▶ Extrait
######
Naima Colucci et Nico Sonderegger nous racontent comment iels se sont découvert·e·s, comment iels ont trouvé une forme de relation qui leur corresponde et comment iels parviennent à faire face au stigma créé par la monogamie.

Le stigma créé par la monogamie

Depuis notre plus tendre enfance, les contes de fées, chansons et dessins animés nous parlent de l’amour comme Aristophane en parle dans le Banquet de Platon : deux moitiés à la recherche l’une de l’autre. Au concept d’amour monogame ont suivi ceux de la jalousie et de l’insécurité, puisque ce type de relation se base sur le principe d’exclusivité, par lequel il n’est pas permis de connaître intimement autre personne. Dans ce contexte, les autres types de relations sont stigmatisées, puisque la monogamie est la seule représentation d’une relation offerte au grand public.

Naima Colucci et Nico Sonderegger partagent une relation polyamoureuse et partagent avec nous les difficultés que peuvent avoir la famille et leurs ami·e·s à comprendre leur relation. Bien souvent, leurs proches ont tendance à rabaisser leur relation avec des remarques telles que : « vous n’avez pas encore rencontré la bonne personne » ou bien « vous êtes jeunes, ce n’est qu’une phase passagère ». Des propos que Naima Colucci écarte en expliquant que sa relation avec Nico Sonderegger n’est pas une phase, mais bien un reflet de sa personne. Elle témoigne : « Si j’imagine le plus beau jour de ma vie, je vois une union civile avec plusieurs personnes ou plusieurs unions civiles, et ainsi avoir une cellule familiale qui intègre l’amour entre tous les individus ». Selon elle, le problème de ce stigma vient non seulement de l’univocité de la représentation de la monogamie, mais aussi de la manière dont le polyamour est représenté : « La plupart des gens ont du mal à comprendre que je suis dans une relation polyamoureuse, car ils se réfèrent souvent au concept de relation ouverte, où chaque partenaire est libre d’avoir des relations purement charnelles avec d’autres personnes ou au concept de polygamie ; mais ce n’est pas une question de sexe, de religion ou de culture, c’est un tout nouveau schéma. »
######
▶ Extrait de données

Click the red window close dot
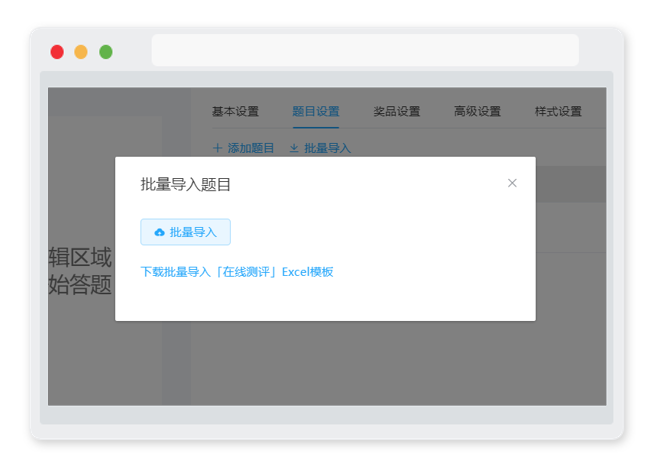pyautogui.click(x=57, y=52)
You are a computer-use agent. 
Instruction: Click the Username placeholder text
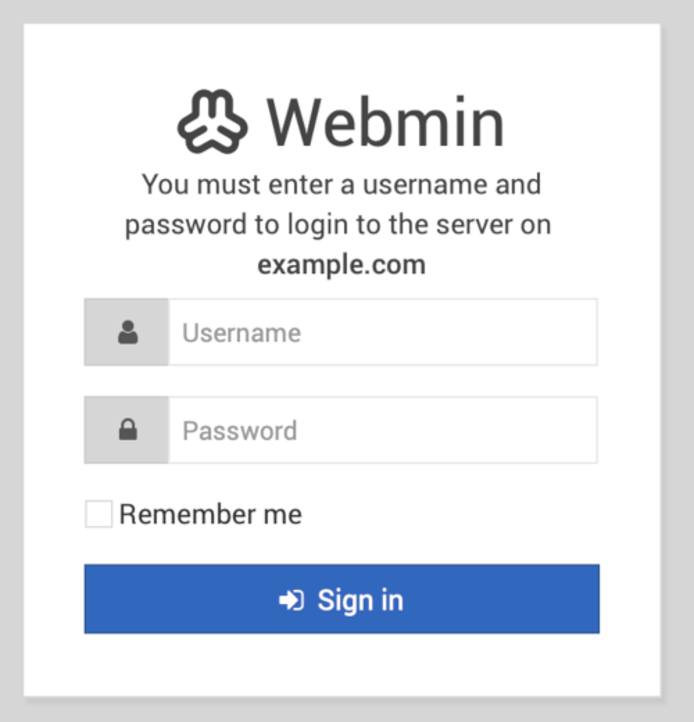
######
▶ Consignes et exigences
D'après l'extrait, à quels deux concepts la plupart des gens se réfèrent-ils pour comprendre la relation polyamoureuse de Naima Colucci ?

▶ Réponse
Au concept de relation ouverte et à celui de polygamie.